▶ **Listed entries**
--- START ---

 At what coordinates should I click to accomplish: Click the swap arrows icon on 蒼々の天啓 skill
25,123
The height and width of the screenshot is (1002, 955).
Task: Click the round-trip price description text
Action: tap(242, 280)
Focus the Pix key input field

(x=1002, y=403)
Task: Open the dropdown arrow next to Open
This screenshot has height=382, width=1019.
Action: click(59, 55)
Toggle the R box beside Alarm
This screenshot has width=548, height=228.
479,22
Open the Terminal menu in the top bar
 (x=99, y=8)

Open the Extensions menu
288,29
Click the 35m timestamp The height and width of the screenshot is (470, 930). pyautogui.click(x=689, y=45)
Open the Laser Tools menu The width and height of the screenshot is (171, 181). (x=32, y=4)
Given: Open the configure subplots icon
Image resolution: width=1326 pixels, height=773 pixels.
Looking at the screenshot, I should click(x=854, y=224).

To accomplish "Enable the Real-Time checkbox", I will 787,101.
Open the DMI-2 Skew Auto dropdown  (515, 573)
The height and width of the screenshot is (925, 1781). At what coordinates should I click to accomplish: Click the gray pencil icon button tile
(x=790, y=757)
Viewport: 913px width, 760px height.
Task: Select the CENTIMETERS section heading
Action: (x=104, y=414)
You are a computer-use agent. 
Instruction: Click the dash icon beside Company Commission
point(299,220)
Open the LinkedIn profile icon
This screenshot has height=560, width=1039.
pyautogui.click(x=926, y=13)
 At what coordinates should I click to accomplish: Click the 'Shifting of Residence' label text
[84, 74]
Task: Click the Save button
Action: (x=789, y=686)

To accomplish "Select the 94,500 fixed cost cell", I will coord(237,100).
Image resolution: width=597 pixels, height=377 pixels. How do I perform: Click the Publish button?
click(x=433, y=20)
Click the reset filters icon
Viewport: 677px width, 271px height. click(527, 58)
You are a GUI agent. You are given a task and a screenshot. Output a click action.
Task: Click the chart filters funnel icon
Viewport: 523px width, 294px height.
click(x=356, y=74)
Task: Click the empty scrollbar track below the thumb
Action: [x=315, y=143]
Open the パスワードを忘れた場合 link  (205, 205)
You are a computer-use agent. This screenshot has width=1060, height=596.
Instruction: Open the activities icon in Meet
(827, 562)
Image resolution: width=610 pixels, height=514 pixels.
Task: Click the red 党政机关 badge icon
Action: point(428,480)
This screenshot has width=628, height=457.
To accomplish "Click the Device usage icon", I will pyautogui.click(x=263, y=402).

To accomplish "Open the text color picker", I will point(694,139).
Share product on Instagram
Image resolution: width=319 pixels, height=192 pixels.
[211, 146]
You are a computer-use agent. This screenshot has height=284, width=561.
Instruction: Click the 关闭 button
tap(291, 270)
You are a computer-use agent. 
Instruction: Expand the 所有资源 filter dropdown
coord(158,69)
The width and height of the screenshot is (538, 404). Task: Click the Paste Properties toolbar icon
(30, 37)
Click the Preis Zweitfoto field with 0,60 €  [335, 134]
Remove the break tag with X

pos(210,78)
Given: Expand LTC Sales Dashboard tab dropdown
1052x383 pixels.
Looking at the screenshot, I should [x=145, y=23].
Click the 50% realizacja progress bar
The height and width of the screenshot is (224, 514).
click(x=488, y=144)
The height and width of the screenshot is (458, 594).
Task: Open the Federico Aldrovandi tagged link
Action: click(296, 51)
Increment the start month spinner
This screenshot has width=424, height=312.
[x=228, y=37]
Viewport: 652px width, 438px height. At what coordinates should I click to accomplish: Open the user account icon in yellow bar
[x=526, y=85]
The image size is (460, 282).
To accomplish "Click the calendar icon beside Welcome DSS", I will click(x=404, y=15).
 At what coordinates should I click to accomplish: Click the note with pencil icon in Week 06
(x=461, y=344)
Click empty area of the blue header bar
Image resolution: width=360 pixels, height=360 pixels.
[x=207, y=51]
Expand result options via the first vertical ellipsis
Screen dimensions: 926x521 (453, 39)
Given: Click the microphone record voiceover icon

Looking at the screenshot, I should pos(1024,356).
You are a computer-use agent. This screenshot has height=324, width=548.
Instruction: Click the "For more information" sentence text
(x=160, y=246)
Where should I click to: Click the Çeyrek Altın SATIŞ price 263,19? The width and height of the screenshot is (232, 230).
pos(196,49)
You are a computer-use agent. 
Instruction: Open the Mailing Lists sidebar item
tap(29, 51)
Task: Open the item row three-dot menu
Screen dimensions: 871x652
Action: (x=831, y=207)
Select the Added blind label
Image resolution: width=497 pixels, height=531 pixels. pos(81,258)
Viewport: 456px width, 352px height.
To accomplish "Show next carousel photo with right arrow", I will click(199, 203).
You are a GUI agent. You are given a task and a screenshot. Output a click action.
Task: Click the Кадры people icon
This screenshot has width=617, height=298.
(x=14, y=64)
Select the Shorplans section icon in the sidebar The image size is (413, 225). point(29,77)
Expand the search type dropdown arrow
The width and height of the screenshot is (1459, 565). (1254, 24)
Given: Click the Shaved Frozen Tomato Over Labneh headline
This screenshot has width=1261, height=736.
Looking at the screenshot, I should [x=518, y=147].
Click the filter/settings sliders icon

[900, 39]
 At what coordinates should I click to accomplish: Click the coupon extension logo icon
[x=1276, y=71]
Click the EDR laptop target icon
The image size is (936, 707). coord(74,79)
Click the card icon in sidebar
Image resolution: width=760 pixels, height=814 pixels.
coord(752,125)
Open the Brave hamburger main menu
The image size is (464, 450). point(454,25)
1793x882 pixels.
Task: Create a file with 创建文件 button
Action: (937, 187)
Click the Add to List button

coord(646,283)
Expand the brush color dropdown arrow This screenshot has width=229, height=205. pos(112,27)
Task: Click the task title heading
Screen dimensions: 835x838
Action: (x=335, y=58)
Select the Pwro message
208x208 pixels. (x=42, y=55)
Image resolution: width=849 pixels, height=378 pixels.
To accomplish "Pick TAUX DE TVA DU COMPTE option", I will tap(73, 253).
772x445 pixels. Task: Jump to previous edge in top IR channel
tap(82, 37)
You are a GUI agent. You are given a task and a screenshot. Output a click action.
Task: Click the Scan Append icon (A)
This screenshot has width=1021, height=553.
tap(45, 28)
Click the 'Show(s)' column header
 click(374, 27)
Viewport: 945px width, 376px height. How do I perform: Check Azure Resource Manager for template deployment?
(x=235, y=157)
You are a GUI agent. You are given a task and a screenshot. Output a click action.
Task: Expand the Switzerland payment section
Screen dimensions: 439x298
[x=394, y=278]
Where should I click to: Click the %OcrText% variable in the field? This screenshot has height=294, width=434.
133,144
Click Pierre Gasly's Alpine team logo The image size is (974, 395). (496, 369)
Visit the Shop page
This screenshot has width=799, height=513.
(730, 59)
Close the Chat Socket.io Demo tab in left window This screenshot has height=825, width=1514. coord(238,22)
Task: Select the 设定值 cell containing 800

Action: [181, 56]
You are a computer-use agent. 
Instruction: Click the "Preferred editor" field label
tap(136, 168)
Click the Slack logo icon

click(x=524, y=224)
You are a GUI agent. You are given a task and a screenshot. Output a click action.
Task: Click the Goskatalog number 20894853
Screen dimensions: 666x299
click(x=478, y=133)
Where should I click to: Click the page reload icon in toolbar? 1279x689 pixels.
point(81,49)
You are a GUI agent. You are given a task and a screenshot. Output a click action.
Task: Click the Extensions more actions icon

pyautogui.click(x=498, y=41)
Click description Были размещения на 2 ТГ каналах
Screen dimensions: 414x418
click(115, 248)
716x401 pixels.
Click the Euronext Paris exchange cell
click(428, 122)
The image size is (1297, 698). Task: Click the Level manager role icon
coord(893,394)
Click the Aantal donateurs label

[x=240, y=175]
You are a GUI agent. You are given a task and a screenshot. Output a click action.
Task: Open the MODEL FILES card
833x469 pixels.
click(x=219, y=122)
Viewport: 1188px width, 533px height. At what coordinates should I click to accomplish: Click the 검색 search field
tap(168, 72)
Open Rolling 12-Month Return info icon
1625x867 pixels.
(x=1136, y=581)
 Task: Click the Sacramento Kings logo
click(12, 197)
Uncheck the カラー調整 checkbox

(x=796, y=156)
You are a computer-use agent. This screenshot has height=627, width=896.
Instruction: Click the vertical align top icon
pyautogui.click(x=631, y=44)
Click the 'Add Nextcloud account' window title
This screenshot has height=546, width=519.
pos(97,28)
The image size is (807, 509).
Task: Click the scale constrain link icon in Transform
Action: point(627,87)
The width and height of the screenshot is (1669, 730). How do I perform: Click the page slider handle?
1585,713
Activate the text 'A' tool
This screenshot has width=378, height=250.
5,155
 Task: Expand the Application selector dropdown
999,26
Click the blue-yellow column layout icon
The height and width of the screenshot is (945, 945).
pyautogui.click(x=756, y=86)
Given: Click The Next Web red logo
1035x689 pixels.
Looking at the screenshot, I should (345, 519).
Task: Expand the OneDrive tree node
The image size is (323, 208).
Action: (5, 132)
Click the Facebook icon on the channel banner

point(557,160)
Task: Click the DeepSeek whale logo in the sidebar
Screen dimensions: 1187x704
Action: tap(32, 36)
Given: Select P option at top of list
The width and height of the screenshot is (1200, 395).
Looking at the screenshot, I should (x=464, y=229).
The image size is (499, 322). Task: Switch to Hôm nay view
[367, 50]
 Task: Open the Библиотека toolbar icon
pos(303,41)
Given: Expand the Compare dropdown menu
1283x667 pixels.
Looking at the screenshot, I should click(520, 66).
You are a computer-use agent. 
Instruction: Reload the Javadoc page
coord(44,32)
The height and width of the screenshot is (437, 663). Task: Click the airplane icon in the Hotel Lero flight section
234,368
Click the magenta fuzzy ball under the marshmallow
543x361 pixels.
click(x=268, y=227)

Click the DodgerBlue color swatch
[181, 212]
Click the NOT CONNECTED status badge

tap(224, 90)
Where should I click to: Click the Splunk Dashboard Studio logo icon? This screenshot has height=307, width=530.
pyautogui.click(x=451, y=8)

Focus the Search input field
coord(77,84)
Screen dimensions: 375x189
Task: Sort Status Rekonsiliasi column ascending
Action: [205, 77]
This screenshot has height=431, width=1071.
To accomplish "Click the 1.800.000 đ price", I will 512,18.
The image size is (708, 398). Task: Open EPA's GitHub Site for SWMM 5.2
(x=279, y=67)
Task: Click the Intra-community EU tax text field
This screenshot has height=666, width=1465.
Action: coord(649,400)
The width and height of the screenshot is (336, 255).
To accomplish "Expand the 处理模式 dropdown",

--- END ---

▶ **Activity**
Copy out, word for word, the part of the entries above that begins at the line with "The height and width of the screenshot is (925, 1781)." and ends at the line with "Open the LinkedIn profile icon", including both.

▶ **Written response**
The height and width of the screenshot is (925, 1781). At what coordinates should I click to accomplish: Click the gray pencil icon button tile
(x=790, y=757)
Viewport: 913px width, 760px height.
Task: Select the CENTIMETERS section heading
Action: (x=104, y=414)
You are a computer-use agent. 
Instruction: Click the dash icon beside Company Commission
point(299,220)
Open the LinkedIn profile icon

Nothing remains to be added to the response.